Blog Posts from June, 2007

McLuhan Thinking for Testers

Tuesday, June 26th, 2007

This posting is a slightly modified version of an exchange on the software testing mailing list. It also formed the basis for an Better Software column called “McLuhan for Testers“.

One of the Kindly Contributors to the software-testing mailing list, José Alejandro Betancur, writes:


I have been creating the Test Department at a developer company ( for about 1 1/2 year. But I’m facing a problem right now, and i don’t know if it is a normal behavior. Since we are here, the number of issues (bugs) is increasing!!! and that way it has been difficult to stop them to go to production or client certification. Our staff thinks that before the test team the developer team was delivering more stable solutions. I know that as we test, we would inevitable find more and more issues, but it looks to management that our developers are more relax and delivering without self test the solution first.

Anyone that has created a test team has that problem? What kind of metrics do you think I most check?


This is a classic example of a reversal effect. I’m aware of it having happened in several organizations, and I watched it happen myself at Quarterdeck.

Marshall McLuhan talked a lot about media. A lot of people don’t realize that his ideas were different from the ones that we usually associate with the words that he used. To McLuhan, a medium is anything that effects a change—a new tool or technology, an idea, a programming language, a hat—anything that appears as a new figure somewhere in an existing ground.

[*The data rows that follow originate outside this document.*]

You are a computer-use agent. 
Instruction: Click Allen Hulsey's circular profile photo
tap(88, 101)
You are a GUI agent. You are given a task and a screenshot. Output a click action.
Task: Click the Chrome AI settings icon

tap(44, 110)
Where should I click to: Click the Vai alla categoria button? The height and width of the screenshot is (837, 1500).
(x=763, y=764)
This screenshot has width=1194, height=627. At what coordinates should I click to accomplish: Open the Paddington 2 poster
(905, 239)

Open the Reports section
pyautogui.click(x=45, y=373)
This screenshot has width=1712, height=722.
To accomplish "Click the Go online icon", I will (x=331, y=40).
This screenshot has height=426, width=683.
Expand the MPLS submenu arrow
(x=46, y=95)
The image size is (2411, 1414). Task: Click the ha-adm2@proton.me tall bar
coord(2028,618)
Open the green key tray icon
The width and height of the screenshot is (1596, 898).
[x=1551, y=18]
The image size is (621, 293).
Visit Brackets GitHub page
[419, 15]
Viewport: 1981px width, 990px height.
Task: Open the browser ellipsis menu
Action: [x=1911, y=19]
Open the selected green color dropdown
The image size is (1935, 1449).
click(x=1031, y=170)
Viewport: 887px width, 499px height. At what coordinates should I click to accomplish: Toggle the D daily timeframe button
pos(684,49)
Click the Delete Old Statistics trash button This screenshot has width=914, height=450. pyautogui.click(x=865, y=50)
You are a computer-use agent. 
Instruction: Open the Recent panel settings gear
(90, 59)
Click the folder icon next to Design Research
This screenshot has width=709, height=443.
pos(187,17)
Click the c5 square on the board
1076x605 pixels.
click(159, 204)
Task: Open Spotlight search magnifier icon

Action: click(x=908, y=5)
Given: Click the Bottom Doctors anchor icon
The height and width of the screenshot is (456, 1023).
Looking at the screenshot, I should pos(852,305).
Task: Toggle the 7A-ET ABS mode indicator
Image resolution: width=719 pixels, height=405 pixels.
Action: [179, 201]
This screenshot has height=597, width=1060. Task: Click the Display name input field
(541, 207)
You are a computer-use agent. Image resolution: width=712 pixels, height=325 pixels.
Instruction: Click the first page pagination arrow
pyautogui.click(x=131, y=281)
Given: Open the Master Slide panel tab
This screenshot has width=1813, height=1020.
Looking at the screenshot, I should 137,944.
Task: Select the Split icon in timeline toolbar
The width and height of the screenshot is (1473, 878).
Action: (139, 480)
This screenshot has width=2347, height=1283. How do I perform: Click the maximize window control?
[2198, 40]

In order to investigate the impact or significance of a medium (or as McLuhan called it, the medium’s “message”), McLuhan proposed four probes, or questions, that one could ask about a medium: 1) To what extent does this medium enhance or extend or intensify or expand or enable some human capability? 2) What previously obsolete medium (perhaps from a vastly different field or from a long time ago) does this new medium retrieve, or remind us of? 3) What existing (and perhaps ubiquitous) medium does this new medium make obsolete? 4) How might this medium reverse its intended or expected or beneficial effect when it exceeds its capacity, or when it becomes the norm? Every medium, said McLuhan, exhibits the general characteristics that the probes ask about—extension, retrieval, obsolescence, reversal.

The intention is to try to look at a new or anticipated medium using these probes, thereby to determine the medium’s impact, or “message”. When McLuhan said “the medium is the message”, what he meant was that the significance of the medium is in its impact, or its effect upon the existing ground.

(Mark Federman, at, explains Marshall McLuhan’s Laws of Media elegantly and clearly; “Creating a Culture of Innovation” is the first paper to look for, in the column on the right of the blog page. All the papers are well worth a read. Even better is Mark’s book, co-authored by Derrick deKerckhove, “McLuhan for Managers”, which is hard but still possible to get. It’s a superb book for people involved with innovation, and it’s also a great example of general systems thinking at work.)

So: the test team enhances the ability of the product team to find bugs, to report problems, to understand the product. It retrieves the idea of the test pilots, the food taster, the editor, the lab researcher. It obsolesces, at least to some degree, the field technician, the support centre, the unhappy customer. And it reverses into developers who won’t check their own code, blaming and finger-pointing, mindless confirmation of trivial test ideas, automated behaviour, product managers passing responsibility for release decisions on to the testers…

I arrived at that list after a minute or two of brainstorming; it could be much longer. What would happen if you spent 15 minutes on the list with your test team, or your development team, or your managers? You might be able to set clearer goals (or limits) about what you want to extend, how you want to model the team, what or who the team might make redundant, and (at least to some degree) to anticipate and control for some of the reversal effects of the test team.

One more thing: rather than thinking about metrics, try thinking about observations that you might make. If it makes sense simply to describe the observation, do that. If it makes sense to measure the observation, remember that metrics are media too. That is, each metric you use will extend, retrieve, obsolesce, and reverse some aspect of your observation.

Postscript: I was intending to wait and write a column on this subject, but Bret Pettichord asked me (quite emphatically) to blog it. It’s wonderful to have colleagues who encourage me to publish, and I’m very grateful to Bret for that. I’m also deeply grateful to Mark Federman for several provocative and stimulating conversations in which he has helped me to understand and apply these ideas.